We are not surprised. These things but fulfill our previous views–long since, and frequently expressed. There exists in neither the social nor the political organization of society at the North one single element of permanent order, law or liberty. The whole structure of their institutions, social and political, tends only to license, and can result but in anarchy, and eventually in despotism or revolution at home. It exists without one check or chart–based upon the ever shifting, ungovernable, irresponsible will of the mob. As the late Historian, MACAULAY, has well expressed himself upon this very subject–it is like a ship at sea, dashing forward under full sail, without rudder, chart or compass. Bravely it will bound forward for a time before the gale; but in time the storm will overtake it, and, helpless, it will go down, overwhelmed in the troughs of the sea; or, stranded upon the rocks and sands of popular caprice, will lie a hopeless wreck, to be dismembered and beaten to pieces by the waves of popular passion. We have not his language now before us, but this is his simile, and its exact purpose. His only error was in regarding the North as the United States. He spoke of the government as it stood, and he was right.

The dismemberment of the late Confederacy is neither the result of negroism nor any other ism. The primary cause underlying the whole question and difficulty between the North, and the South, has been and is the organic instability (if we may be allowed the paradox) and disorder of unbalanced, unrestrained power. All regard or respect for constitutions, rights, or creeds, have been cast to the winds. What the majority wanted was their will. They wanted our money, through the ingenious instrumentality and secret operations of the Tariff laws. And they took it, and built with it their great cities of New York, Philadelphia, and Boston. They have flooded their section with our money, and built up immense manufacture upon our submissions. They wanted lands and our territories, and their will made it law to take them. They took them. They want now the soil of our very States – they want our slaves. They will wait a little while, they say; but eventually the want them. They will it. And, if permitted, they will have them. If not prevented, they will have them. If not prevented by arms, they will have them.

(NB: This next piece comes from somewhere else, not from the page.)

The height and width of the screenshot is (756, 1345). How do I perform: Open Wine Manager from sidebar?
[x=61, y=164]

And where is all this to end? Does it not seem strange that any man who has ever read a childbook of general history can doubt. ‘There is nothing new under the sun,’ sayeth the wise man of old. History is but being reenacted today. How often has the same experiment now at work in Northern society been tried in ages and centuries long since passed! And history has invariably found for it but one solution–despotism. With the stride of a giant, it has already entered the domains of the Northern people, and is rapidly marching over their land, soon to take possession of all.

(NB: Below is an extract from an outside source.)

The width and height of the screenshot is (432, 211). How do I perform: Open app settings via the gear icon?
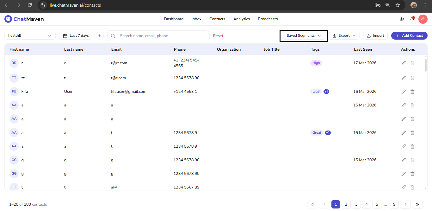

The edifice of our fathers is about to crumble and fall. And we, their children, have but escaped in time, to save ourselves and our children from being rushed in tis ruins. Let us depart hence, and let the Children of the sun build up for themselves an edifice and home to live in, without the jarring elements to engender confusion and strife. Let them place their house upon the rock of their own conservative institutions–their great products–noninterference with each other–strictly limited powers in their general agent of government – and open commerce with the world.